CISA and Privacy

1440000bytes · April 22, 2024, 9:24pm

CISA: Cross-Input Signature Aggregation

Signature aggregation allows aggregating a set of signatures into a single signature which reduces transaction weight and fees.

Research and Development: GitHub - BlockstreamResearch/cross-input-aggregation: Thoughts on cross-input (signature) aggregation for Bitcoin
Playground: GitHub - fjahr/cisa-playground

	savings
half aggregation	7.6%
full aggregation	9.6%
max	15.2%

Observations

Consider an example in which Alice has 3 UTXOs (A1, A2 and A3) in her wallet that could be used separately to pay Bob, Carol and Dave in different transactions. Normally, she would pay them separately and some of these transactions could have change although inputs remain different.

Without CISA:

    graph TD;
    A1-->B;
    A2-->C;
    A3-->D;

If Alice gets some discount on weight and fees by aggregating signatures, she would prefer to use all inputs in the same transaction and pay them.

With CISA:

    flowchart
         A1,A2,A3 --> B,C,D

Apart from incentivizing users to harm their privacy, it requires a new address format and new taproot key type. So these transactions would be easy to differentiate on chain and make chain analysis easier.

Conclusion

CISA encourages practices that are bad for privacy and introduces lot of complexity for marginal fee savings.

This post is not related to recent research fellowship announced by HRF although I hope it helps others who apply for it.

harding · April 24, 2024, 7:27pm

I think you’re ignoring the existing effect of payment batching. Let’s use and extend your examples, providing numbers. All examples below assume P2TR keypath inputs and P2TR outputs with sizes from Optech’s tx calc.

No batching or CISA:

    graph TD;
    A1-->B[B,A<sub>change</sub>];
    A2-->C[C,A<sub>change</sub>];
    A3-->D[D,A<sub>change</sub>];

Each tx has 1 input and 2 outputs (payment & change), making it 154 vbytes. Three transactions is thus 462 vbytes.

Batching without CISA:

In the worst case, this is:

    flowchart
         A1,A2,A3 --> B[B,C,D,A<sub>change</sub>]

The size is 355 vbytes, a 23% savings over the base case.

In the best case, this is:

    flowchart
         A1 --> B[B,C,D,A<sub>change</sub>]

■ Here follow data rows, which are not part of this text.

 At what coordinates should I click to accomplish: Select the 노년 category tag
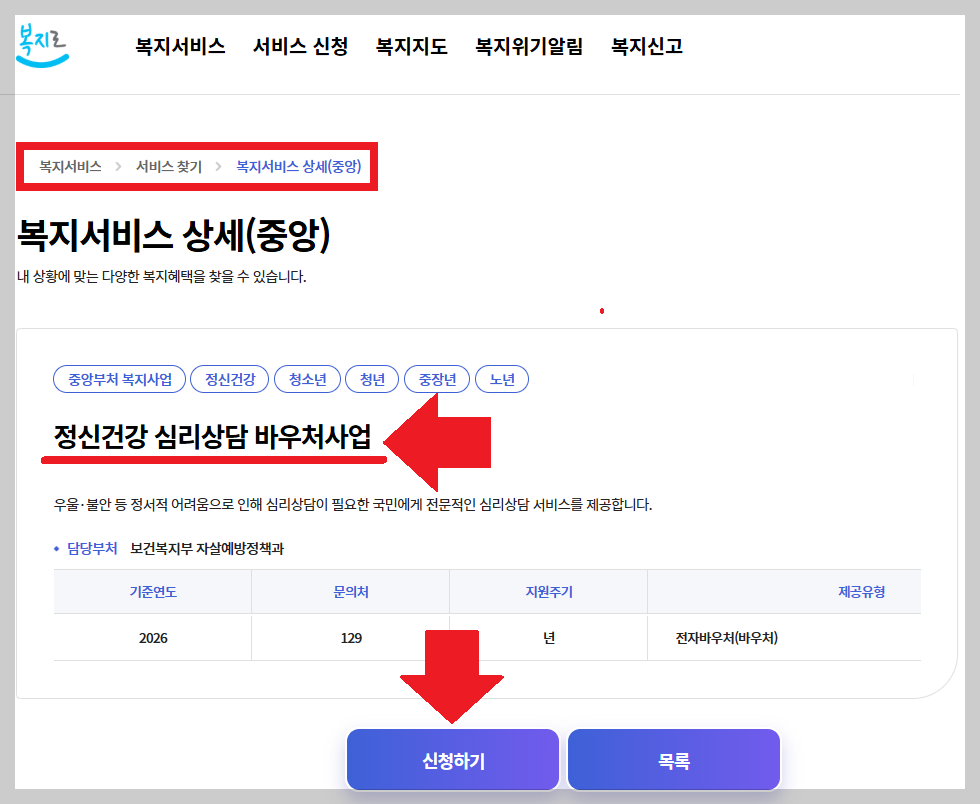[x=502, y=379]
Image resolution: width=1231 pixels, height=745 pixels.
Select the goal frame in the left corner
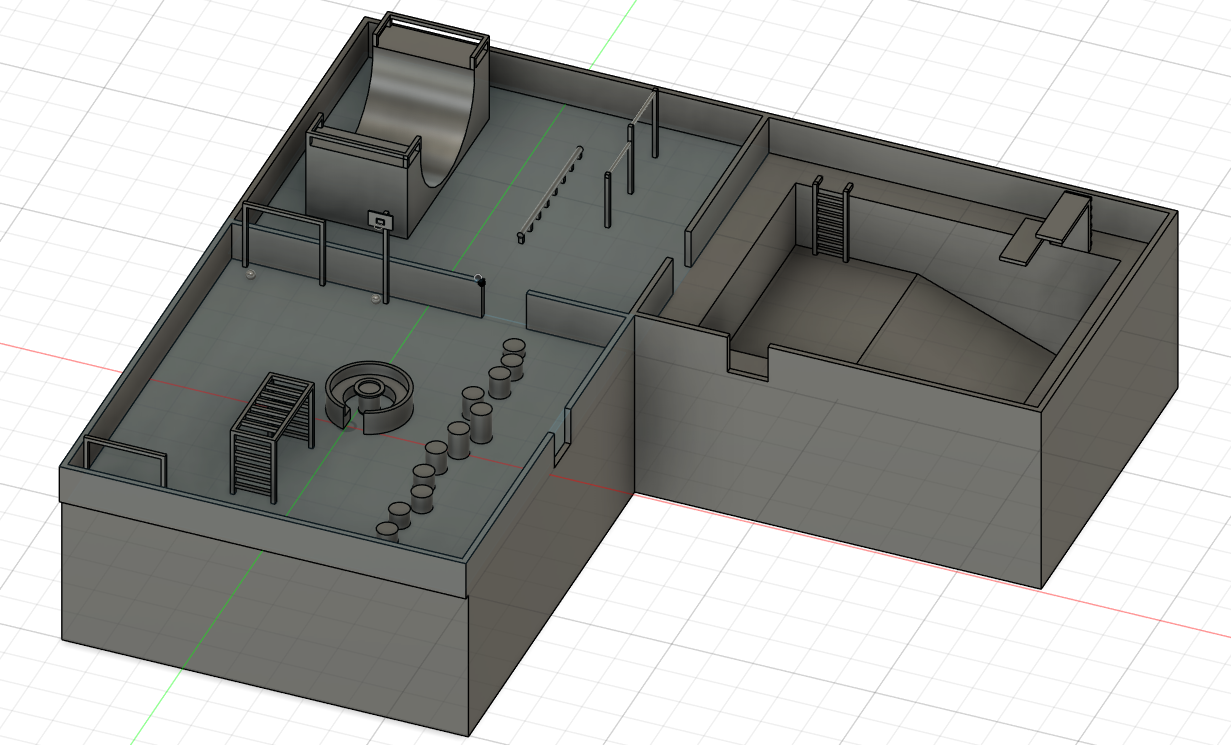126,461
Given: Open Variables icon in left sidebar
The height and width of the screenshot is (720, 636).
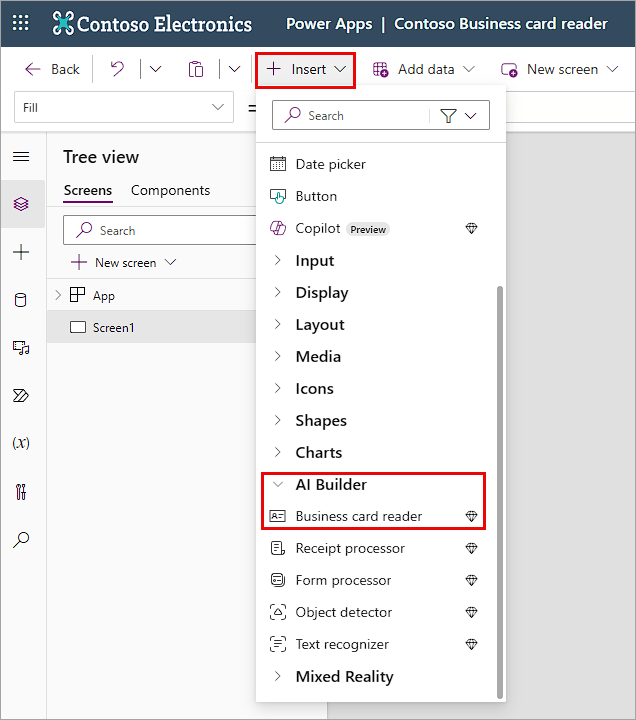Looking at the screenshot, I should click(x=21, y=443).
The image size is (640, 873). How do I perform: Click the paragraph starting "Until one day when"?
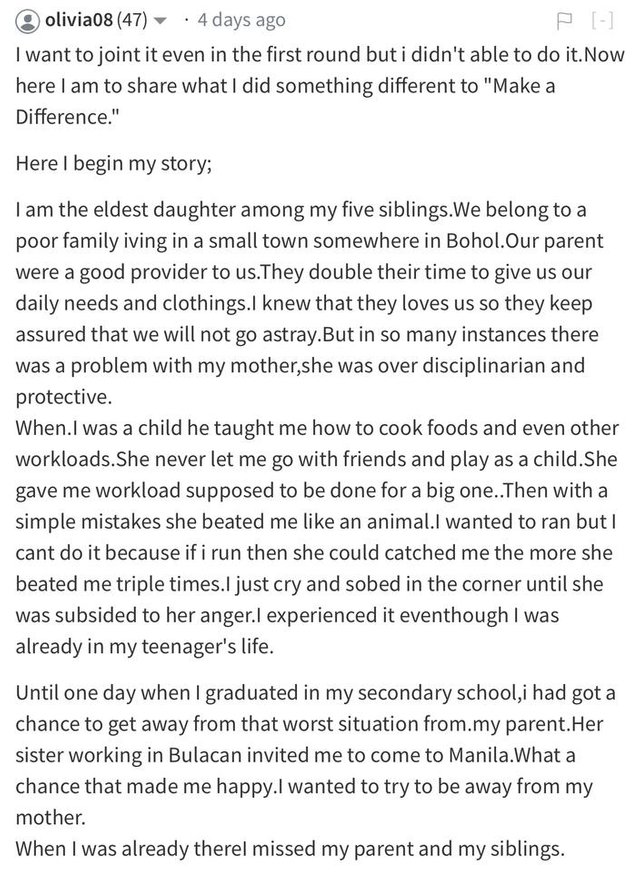[315, 755]
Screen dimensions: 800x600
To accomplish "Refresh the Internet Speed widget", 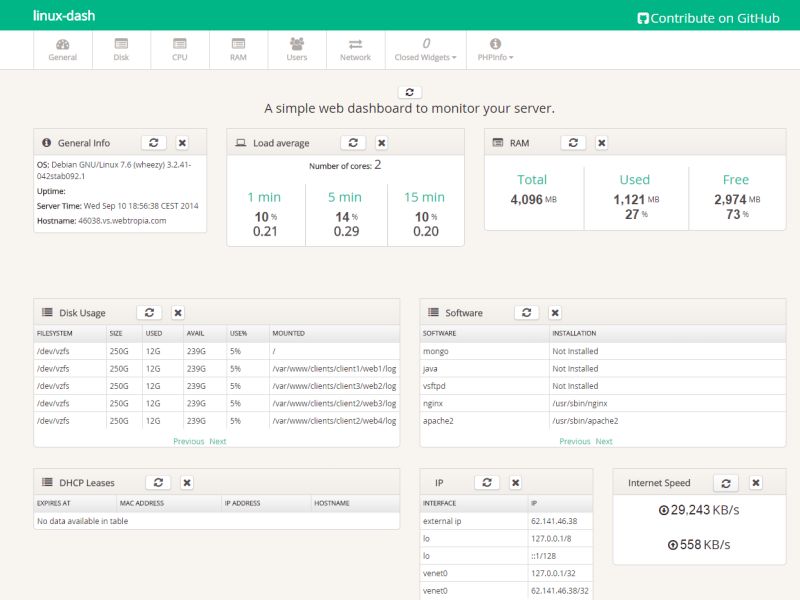I will [x=726, y=482].
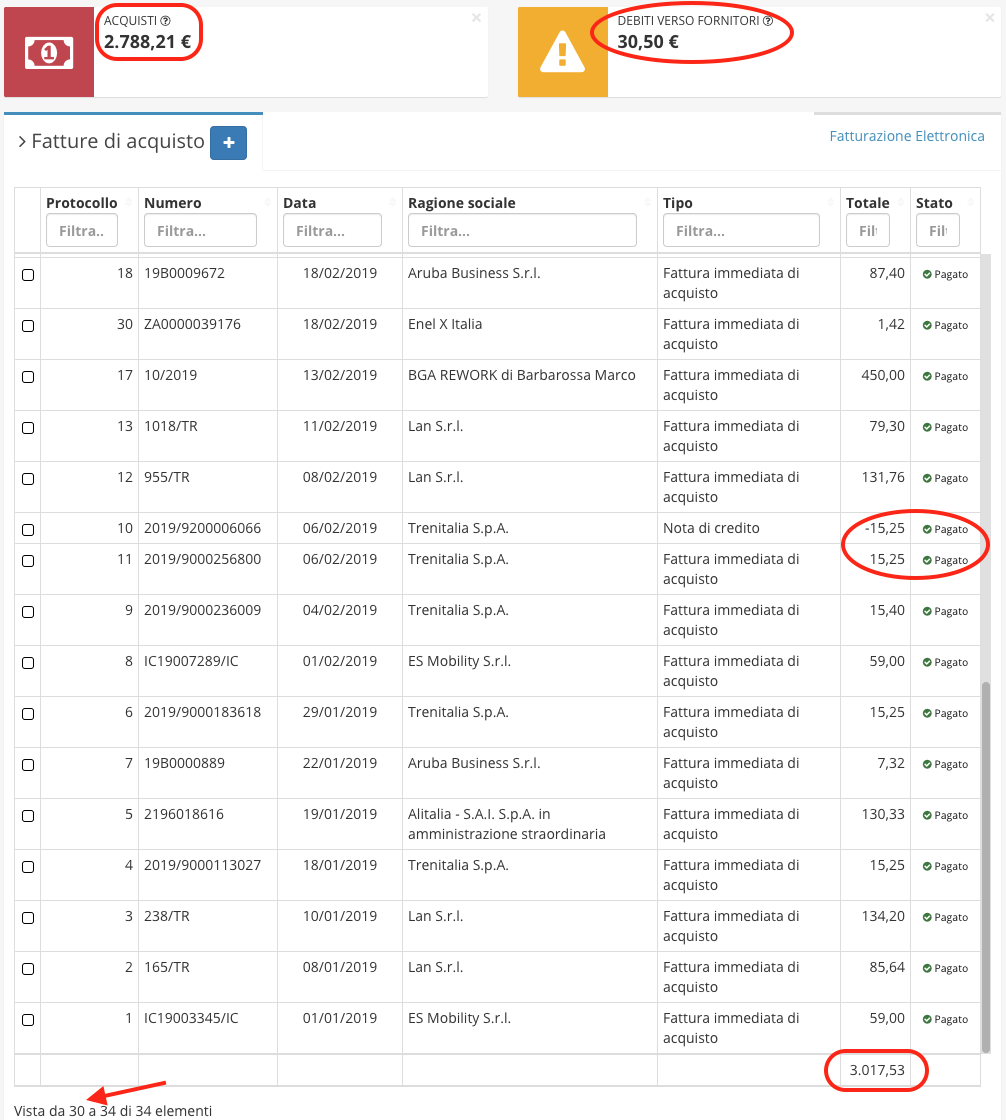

That best-case size is 240 vbytes, a 48% savings over the base case.

With batching and CISA:

The best-case from above remains exactly the same (assuming CISA doesn’t add any overhead). In the multi-input case:

Half-agg reduces the size of the second and third inputs by 8 vbytes each, bringing the transaction size down from 355 vbytes to 339 vbytes. This is an extra 3.6% savings.
Full-agg reduces the size of the second and third inputs by 16 vbytes each, brining the transaction size down from 355 vbytes to 323. This is an extra 7.1% savings.

The existing Bitcoin protocol heavily incentivizes batching. CISA makes batching only slightly more efficient, so I don’t think there’s any reason to consider it a privacy problem on that basis.

I’m not aware of CISA necessarily requiring a new address format, and even if it does, I assume that it can be an address format that encompasses most expected output uses (like taproot), so it will eventually become the default address format. I don’t think we should avoid adding useful new features to Bitcoin because there will be a transitional period where it’s easier to distinguish between upgraded and non-upgraded wallets.

Additionally, CISA reduces the cost of creating coinjoins and payjoins, two deployed protocols that improve privacy. It may also reduce the cost of other protocols that enhance privacy, including both current protocols (like LN channels closes with multiple in-flight HTLCs) and proposed protocols. The cost reduction is modest, but I think anything that gives privacy an advantage is worth considering.